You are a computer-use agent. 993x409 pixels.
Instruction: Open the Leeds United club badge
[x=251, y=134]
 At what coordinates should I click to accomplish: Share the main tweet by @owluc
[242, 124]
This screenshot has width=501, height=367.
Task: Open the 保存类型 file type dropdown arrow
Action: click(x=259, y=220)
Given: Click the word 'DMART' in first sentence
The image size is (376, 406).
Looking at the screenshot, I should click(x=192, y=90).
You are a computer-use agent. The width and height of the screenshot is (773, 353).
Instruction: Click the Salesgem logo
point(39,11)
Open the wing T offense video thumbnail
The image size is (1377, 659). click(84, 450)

# # # # # # #

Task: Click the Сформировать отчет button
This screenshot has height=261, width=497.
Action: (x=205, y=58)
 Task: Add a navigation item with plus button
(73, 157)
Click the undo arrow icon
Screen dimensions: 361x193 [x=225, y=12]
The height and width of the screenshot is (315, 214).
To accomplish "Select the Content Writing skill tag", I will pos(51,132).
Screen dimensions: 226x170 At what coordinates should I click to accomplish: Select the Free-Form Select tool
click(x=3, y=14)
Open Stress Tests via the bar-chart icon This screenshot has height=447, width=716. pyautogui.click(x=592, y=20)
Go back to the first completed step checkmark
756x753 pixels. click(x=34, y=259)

# # # # # # #

Task details -> Within the entries, find all lines holding "computer" and copy each one.

Response to the task ->
You are a computer-use agent. 993x409 pixels.
You are a computer-use agent. The width and height of the screenshot is (773, 353).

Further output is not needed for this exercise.